I've been trying to get some information on the mysteries of external functions and although I've seen quite a number of threads about this, I am still a little confused.
I've written the following routine.
Code: Select all
#define ISALPHA(c) ((c>='a'&&c<='z')||(c>='A'&&c<='Z'))
#define ISDIGIT(c) (c>='0'&&c<='9')
#define ISSPACE(c) (c==' '||c==9||c==10||c==11||c==13)
#define ISPUNCTUATION(c) (!((c>='a'&&c<='z')||(c>='A'&&c<='Z'))&&!(c>='0'&&c<='9')&&!(c==' '||c==9||c==10||c==11||c==13))
char* titleCase(char* s) {
const int size = 4000;
// allocate memory
char *buf = (char *)malloc(size);
assert(*buf != NULL);
// set some variables
char *ch = buf;
int endOfWord = 1; // set when ch is not alpha
int inWord = 0; // set when ch is not the first letter of a word
// copy input string to buffer
// and begin checking each character
strcpy(buf,s);
while (*ch) {
if (endOfWord) {
if (ISALPHA(*ch)) {
// found an alpha after end of word.
// must be a start of new word
inWord = 1;
endOfWord = 0;
*ch = toupper(*ch);
}
} else {
if (inWord) {
if (ISALPHA(*ch)) {
// if previous 2 characters were 'Mc' then
// this should be uppercase
// otherwise lowercase
if ((ch - buf) > 2) {
if (*(ch-2)=='M'&&*(ch-1)=='c') {
*ch = toupper(*ch);
} else {
*ch = tolower(*ch);
}
} else {
*ch = tolower(*ch);
}
} else {
// found a non-alpha
// must be the end of a word
inWord = 0;
endOfWord = 1;
}
}
}
// increment pointers
*ch++;
}
// NB no need to free because DataStage will do that for you (I hope)
return buf;
}
Code: Select all
int _tmain(int argc, _TCHAR* argv[])
{
char name[] = "mike o'brien, mcfee, mcdonald, this is a title, MR, MRS, MISS, mR, mRs, mIss";
printf("%s\n",name);
char *tCase = titleCase(name);
printf("%s\n",tCase);
free(tCase);
return 0;
}
Code: Select all
mike o'brien, mcfee, mcdonald, this is a title, MR, MRS, MISS, mR, mRs, mIss
Mike O'Brien, McFee, McDonald, This Is A Title, Mr, Mrs, Miss, Mr, Mrs, Miss
Press any key to continue . . .
Although I've read on this forum that DataStage will take care of freeing memory, the generated code does not show any evidence of this (as shown below).

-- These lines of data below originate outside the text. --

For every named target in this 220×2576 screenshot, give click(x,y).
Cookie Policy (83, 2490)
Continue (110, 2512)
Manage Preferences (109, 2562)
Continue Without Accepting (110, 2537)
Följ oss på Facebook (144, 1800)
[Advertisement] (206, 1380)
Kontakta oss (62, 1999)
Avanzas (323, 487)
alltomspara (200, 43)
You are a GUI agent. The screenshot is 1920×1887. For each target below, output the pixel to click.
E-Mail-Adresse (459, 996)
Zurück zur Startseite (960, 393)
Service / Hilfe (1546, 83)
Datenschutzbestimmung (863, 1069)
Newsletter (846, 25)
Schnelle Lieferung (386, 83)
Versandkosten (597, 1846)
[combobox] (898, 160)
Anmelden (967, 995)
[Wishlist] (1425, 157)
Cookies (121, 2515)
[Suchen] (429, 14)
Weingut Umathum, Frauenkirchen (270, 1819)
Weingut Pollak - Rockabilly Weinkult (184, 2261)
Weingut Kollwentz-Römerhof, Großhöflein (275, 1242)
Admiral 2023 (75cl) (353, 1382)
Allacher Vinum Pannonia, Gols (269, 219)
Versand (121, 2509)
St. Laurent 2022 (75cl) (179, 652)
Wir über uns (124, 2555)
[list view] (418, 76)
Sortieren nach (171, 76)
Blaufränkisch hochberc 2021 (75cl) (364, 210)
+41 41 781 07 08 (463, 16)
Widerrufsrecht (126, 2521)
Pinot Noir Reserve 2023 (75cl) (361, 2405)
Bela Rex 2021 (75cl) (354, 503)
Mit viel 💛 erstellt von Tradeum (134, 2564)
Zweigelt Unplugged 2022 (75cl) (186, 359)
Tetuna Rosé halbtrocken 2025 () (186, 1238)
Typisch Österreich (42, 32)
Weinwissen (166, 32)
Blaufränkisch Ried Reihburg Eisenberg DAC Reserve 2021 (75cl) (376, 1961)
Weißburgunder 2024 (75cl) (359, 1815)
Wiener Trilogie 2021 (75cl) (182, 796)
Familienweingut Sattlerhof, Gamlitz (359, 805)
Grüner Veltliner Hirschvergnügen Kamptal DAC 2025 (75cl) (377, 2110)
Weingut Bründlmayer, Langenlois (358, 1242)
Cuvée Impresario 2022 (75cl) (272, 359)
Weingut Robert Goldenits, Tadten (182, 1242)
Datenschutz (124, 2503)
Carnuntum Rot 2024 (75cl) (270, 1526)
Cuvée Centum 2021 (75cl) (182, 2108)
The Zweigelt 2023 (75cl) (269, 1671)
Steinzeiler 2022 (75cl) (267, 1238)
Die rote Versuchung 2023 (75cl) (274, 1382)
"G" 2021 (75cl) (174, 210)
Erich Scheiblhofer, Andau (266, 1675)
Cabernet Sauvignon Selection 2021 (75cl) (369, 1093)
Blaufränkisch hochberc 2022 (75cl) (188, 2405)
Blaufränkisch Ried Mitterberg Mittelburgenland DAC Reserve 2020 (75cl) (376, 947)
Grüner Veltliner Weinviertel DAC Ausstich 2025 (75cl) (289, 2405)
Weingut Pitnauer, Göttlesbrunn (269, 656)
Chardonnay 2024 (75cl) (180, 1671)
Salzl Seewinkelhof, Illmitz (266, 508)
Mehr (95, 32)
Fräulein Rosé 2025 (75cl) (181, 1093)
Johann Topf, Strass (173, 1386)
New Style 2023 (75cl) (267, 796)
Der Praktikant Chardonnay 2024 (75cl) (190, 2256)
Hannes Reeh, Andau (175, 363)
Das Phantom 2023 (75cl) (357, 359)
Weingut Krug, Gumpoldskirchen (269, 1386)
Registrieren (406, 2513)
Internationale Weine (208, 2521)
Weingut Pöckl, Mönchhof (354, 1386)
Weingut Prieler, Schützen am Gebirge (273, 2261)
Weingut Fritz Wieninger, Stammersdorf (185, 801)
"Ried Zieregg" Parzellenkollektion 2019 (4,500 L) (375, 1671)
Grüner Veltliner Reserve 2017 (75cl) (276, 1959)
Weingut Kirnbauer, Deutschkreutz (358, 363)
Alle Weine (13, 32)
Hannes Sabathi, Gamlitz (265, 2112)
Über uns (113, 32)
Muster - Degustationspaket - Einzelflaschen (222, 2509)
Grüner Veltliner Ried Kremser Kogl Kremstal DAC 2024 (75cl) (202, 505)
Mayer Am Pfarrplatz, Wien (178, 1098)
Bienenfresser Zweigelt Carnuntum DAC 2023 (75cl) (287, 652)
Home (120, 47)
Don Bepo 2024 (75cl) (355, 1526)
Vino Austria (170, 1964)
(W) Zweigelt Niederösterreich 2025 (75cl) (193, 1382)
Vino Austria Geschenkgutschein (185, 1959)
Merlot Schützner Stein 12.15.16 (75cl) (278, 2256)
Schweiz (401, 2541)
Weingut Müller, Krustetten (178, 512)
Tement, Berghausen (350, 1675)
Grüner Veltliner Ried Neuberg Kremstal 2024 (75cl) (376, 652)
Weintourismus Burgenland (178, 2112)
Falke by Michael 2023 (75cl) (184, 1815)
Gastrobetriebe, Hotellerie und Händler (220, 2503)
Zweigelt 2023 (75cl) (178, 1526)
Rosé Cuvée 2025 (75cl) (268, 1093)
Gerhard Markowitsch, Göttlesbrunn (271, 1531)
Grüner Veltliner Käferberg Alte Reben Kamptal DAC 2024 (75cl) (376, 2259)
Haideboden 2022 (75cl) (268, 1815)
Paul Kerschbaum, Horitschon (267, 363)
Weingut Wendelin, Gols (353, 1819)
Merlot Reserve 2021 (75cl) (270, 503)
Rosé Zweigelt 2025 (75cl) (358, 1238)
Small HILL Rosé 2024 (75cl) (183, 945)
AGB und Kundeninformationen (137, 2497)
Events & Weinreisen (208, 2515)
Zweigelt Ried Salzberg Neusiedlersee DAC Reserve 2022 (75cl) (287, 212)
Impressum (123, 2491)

Has anyone got any definitive statements from IBM about this?
Code: Select all
//
// Generated file to implement the V0S1_Try_ExternalRoutine_Transformer_1 transform operator.
//
// define external functions used
extern int32 hasDigit(string inString);
extern string titleCase(string inString);
// define our input/output link names
inputname 0 DSLink9;
outputname 0 hasDigit;
outputname 1 clean;
initialize {
// define our row rejected variable
int8 RowRejected0;
// define our null set variable
int8 NullSetVar0;
// define and initialise each link row count variable required
uint64 RowCount0_1;
RowCount0_1 = 0;
// Stage variable declaration and initialisation
string StageVar0_svDigitFlag;
StageVar0_svDigitFlag = "";
}
mainloop {
// initialise our row rejected variable
RowRejected0 = 1;
// declare our intermediate variables for this section
int64 InterVar0_0;
string InterVar0_1;
// evaluate the stage variables first
StageVar0_svDigitFlag = hasDigit(DSLink9.nme_sur);
// evaluate constraint and columns for link: hasDigit
InterVar0_0 = StageVar0_svDigitFlag;
if (InterVar0_0)
{
InterVar0_1 = titleCase(DSLink9.emp_tle);
hasDigit.emp_tle = InterVar0_1;
InterVar0_1 = titleCase(DSLink9.nme_sur);
hasDigit.nme_sur = InterVar0_1;
writerecord 0;
RowRejected0 = 0;
}
// evaluate constraint and columns for link: clean
InterVar0_0 = RowRejected0;
if (InterVar0_0)
{
clean.emp_tle_1 = DSLink9.emp_tle;
InterVar0_1 = titleCase(DSLink9.emp_tle);
clean.emp_tle = InterVar0_1;
clean.nme_sur_1 = DSLink9.nme_sur;
InterVar0_1 = titleCase(DSLink9.nme_sur);
clean.nme_sur = InterVar0_1;
writerecord 1;
RowRejected0 = 0;
RowCount0_1 = RowCount0_1 + 1;
}
}
finish {
// Log warnings for any reject links
string LogMsg0;
string LogLink0;
if (RowCount0_1 > 0) {
LogMsg0 = RowCount0_1;
LogLink0 = " rows written to reject link: ";
LogMsg0 = LogMsg0 + LogLink0;
LogLink0 = "clean";
LogMsg0 = LogMsg0 + LogLink0;
print_message(LogMsg0);
}
}
When I use the function in a DataStage Transform stage, I get no compile errors but the output is unchanged as shown below.
Code: Select all
Original Modified
Ms Ms
Ms Ms
MRS MRS
Mrs Mrs
Mrs Mrs
Ms Ms